# Listed records

----

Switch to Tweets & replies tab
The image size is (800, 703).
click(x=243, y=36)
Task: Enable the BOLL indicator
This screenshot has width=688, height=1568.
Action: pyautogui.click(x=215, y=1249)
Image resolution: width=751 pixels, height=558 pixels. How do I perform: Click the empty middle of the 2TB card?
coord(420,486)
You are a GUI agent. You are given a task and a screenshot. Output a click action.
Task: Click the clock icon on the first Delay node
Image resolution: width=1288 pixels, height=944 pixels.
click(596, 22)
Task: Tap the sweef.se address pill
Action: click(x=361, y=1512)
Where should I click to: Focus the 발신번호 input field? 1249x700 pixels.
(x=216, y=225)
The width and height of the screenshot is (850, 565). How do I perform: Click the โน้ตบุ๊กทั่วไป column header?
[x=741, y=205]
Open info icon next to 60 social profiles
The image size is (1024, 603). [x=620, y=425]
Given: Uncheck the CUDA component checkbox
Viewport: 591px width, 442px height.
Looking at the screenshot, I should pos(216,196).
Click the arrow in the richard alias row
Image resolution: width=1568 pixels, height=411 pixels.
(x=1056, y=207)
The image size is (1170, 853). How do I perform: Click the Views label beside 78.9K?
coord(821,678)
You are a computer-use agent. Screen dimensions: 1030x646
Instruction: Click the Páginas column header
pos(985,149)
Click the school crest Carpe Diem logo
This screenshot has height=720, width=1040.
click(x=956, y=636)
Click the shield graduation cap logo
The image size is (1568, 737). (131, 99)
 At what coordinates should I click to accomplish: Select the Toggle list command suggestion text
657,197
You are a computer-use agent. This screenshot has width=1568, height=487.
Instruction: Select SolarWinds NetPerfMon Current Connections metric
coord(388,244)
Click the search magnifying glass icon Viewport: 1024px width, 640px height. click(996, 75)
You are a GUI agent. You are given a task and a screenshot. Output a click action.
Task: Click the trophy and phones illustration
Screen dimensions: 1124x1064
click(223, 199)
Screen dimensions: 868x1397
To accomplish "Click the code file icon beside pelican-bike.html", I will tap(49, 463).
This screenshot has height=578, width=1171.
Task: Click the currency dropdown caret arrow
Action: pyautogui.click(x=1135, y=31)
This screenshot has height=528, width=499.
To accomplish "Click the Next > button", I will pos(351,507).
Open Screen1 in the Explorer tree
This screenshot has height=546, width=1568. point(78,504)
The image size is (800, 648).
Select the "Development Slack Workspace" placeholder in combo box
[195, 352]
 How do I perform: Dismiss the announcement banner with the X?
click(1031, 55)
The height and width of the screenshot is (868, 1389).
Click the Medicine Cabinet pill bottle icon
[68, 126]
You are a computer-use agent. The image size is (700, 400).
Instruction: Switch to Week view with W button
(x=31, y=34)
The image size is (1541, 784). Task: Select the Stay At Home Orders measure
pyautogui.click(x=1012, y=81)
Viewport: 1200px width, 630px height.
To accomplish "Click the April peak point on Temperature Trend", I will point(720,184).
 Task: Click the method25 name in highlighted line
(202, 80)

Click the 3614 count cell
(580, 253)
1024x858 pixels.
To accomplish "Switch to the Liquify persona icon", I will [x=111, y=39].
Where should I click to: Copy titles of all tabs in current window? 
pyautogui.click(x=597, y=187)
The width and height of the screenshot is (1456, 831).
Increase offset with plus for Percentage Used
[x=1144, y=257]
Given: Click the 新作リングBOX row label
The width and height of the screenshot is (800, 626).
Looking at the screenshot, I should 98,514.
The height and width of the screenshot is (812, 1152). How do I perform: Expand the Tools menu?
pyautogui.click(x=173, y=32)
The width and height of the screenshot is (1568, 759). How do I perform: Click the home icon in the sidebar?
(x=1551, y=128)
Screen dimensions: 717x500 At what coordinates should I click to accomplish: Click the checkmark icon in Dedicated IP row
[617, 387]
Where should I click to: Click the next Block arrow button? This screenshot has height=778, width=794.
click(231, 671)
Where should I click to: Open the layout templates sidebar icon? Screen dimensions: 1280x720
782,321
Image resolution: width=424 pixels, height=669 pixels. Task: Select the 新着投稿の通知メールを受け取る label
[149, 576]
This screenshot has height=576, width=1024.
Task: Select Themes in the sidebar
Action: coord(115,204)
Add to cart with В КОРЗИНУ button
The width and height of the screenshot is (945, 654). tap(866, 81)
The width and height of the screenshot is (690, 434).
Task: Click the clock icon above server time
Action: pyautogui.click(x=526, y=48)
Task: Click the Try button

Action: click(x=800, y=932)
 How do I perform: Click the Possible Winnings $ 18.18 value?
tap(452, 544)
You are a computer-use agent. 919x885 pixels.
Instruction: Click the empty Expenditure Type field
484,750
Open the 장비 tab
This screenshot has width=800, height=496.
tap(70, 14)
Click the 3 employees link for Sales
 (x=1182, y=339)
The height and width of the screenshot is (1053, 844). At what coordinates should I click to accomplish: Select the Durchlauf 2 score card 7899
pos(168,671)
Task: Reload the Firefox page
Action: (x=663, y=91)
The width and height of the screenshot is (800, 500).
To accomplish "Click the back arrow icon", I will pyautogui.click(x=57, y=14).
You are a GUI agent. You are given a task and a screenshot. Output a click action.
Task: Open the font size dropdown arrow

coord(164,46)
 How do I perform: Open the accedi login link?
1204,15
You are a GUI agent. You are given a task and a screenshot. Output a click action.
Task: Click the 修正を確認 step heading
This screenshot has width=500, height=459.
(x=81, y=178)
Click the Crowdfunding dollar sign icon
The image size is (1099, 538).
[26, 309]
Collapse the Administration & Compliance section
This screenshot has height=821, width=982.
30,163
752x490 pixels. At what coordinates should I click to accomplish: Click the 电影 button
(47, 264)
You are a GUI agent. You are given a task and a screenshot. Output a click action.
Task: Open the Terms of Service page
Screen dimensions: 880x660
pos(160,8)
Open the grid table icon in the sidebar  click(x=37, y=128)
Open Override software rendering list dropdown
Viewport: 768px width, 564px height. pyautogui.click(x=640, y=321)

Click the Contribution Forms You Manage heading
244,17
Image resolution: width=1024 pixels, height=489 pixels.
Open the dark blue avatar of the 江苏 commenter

----

# Your instructions
From the records above, extract every entry exactly as given.

# The completed task
Switch to Tweets & replies tab
The image size is (800, 703).
click(x=243, y=36)
Task: Enable the BOLL indicator
This screenshot has width=688, height=1568.
Action: pyautogui.click(x=215, y=1249)
Image resolution: width=751 pixels, height=558 pixels. How do I perform: Click the empty middle of the 2TB card?
coord(420,486)
You are a GUI agent. You are given a task and a screenshot. Output a click action.
Task: Click the clock icon on the first Delay node
Image resolution: width=1288 pixels, height=944 pixels.
click(596, 22)
Task: Tap the sweef.se address pill
Action: click(x=361, y=1512)
Where should I click to: Focus the 발신번호 input field? 1249x700 pixels.
(x=216, y=225)
The width and height of the screenshot is (850, 565). How do I perform: Click the โน้ตบุ๊กทั่วไป column header?
[x=741, y=205]
Open info icon next to 60 social profiles
The image size is (1024, 603). [x=620, y=425]
Given: Uncheck the CUDA component checkbox
Viewport: 591px width, 442px height.
Looking at the screenshot, I should pos(216,196).
Click the arrow in the richard alias row
Image resolution: width=1568 pixels, height=411 pixels.
(x=1056, y=207)
The image size is (1170, 853). How do I perform: Click the Views label beside 78.9K?
coord(821,678)
You are a computer-use agent. Screen dimensions: 1030x646
Instruction: Click the Páginas column header
pos(985,149)
Click the school crest Carpe Diem logo
This screenshot has height=720, width=1040.
click(x=956, y=636)
Click the shield graduation cap logo
The image size is (1568, 737). (131, 99)
 At what coordinates should I click to accomplish: Select the Toggle list command suggestion text
657,197
You are a computer-use agent. This screenshot has width=1568, height=487.
Instruction: Select SolarWinds NetPerfMon Current Connections metric
coord(388,244)
Click the search magnifying glass icon Viewport: 1024px width, 640px height. click(996, 75)
You are a GUI agent. You are given a task and a screenshot. Output a click action.
Task: Click the trophy and phones illustration
Screen dimensions: 1124x1064
click(223, 199)
Screen dimensions: 868x1397
To accomplish "Click the code file icon beside pelican-bike.html", I will tap(49, 463).
This screenshot has height=578, width=1171.
Task: Click the currency dropdown caret arrow
Action: pyautogui.click(x=1135, y=31)
This screenshot has height=528, width=499.
To accomplish "Click the Next > button", I will pos(351,507).
Open Screen1 in the Explorer tree
This screenshot has height=546, width=1568. point(78,504)
The image size is (800, 648).
Select the "Development Slack Workspace" placeholder in combo box
[195, 352]
 How do I perform: Dismiss the announcement banner with the X?
click(1031, 55)
The height and width of the screenshot is (868, 1389).
Click the Medicine Cabinet pill bottle icon
[68, 126]
You are a computer-use agent. The image size is (700, 400).
Instruction: Switch to Week view with W button
(x=31, y=34)
The image size is (1541, 784). Task: Select the Stay At Home Orders measure
pyautogui.click(x=1012, y=81)
Viewport: 1200px width, 630px height.
To accomplish "Click the April peak point on Temperature Trend", I will point(720,184).
 Task: Click the method25 name in highlighted line
(202, 80)

Click the 3614 count cell
(580, 253)
1024x858 pixels.
To accomplish "Switch to the Liquify persona icon", I will [x=111, y=39].
Where should I click to: Copy titles of all tabs in current window? 
pyautogui.click(x=597, y=187)
The width and height of the screenshot is (1456, 831).
Increase offset with plus for Percentage Used
[x=1144, y=257]
Given: Click the 新作リングBOX row label
The width and height of the screenshot is (800, 626).
Looking at the screenshot, I should 98,514.
The height and width of the screenshot is (812, 1152). How do I perform: Expand the Tools menu?
pyautogui.click(x=173, y=32)
The width and height of the screenshot is (1568, 759). How do I perform: Click the home icon in the sidebar?
(x=1551, y=128)
Screen dimensions: 717x500 At what coordinates should I click to accomplish: Click the checkmark icon in Dedicated IP row
[617, 387]
Where should I click to: Click the next Block arrow button? This screenshot has height=778, width=794.
click(231, 671)
Where should I click to: Open the layout templates sidebar icon? Screen dimensions: 1280x720
782,321
Image resolution: width=424 pixels, height=669 pixels. Task: Select the 新着投稿の通知メールを受け取る label
[149, 576]
This screenshot has height=576, width=1024.
Task: Select Themes in the sidebar
Action: coord(115,204)
Add to cart with В КОРЗИНУ button
The width and height of the screenshot is (945, 654). tap(866, 81)
The width and height of the screenshot is (690, 434).
Task: Click the clock icon above server time
Action: pyautogui.click(x=526, y=48)
Task: Click the Try button

Action: click(x=800, y=932)
 How do I perform: Click the Possible Winnings $ 18.18 value?
tap(452, 544)
You are a computer-use agent. 919x885 pixels.
Instruction: Click the empty Expenditure Type field
484,750
Open the 장비 tab
This screenshot has width=800, height=496.
tap(70, 14)
Click the 3 employees link for Sales
 (x=1182, y=339)
The height and width of the screenshot is (1053, 844). At what coordinates should I click to accomplish: Select the Durchlauf 2 score card 7899
pos(168,671)
Task: Reload the Firefox page
Action: (x=663, y=91)
The width and height of the screenshot is (800, 500).
To accomplish "Click the back arrow icon", I will pyautogui.click(x=57, y=14).
You are a GUI agent. You are given a task and a screenshot. Output a click action.
Task: Open the font size dropdown arrow

coord(164,46)
 How do I perform: Open the accedi login link?
1204,15
You are a GUI agent. You are given a task and a screenshot. Output a click action.
Task: Click the 修正を確認 step heading
This screenshot has width=500, height=459.
(x=81, y=178)
Click the Crowdfunding dollar sign icon
The image size is (1099, 538).
[26, 309]
Collapse the Administration & Compliance section
This screenshot has height=821, width=982.
30,163
752x490 pixels. At what coordinates should I click to accomplish: Click the 电影 button
(47, 264)
You are a GUI agent. You are given a task and a screenshot. Output a click action.
Task: Open the Terms of Service page
Screen dimensions: 880x660
pos(160,8)
Open the grid table icon in the sidebar  click(x=37, y=128)
Open Override software rendering list dropdown
Viewport: 768px width, 564px height. pyautogui.click(x=640, y=321)

Click the Contribution Forms You Manage heading
244,17
Image resolution: width=1024 pixels, height=489 pixels.
Open the dark blue avatar of the 江苏 commenter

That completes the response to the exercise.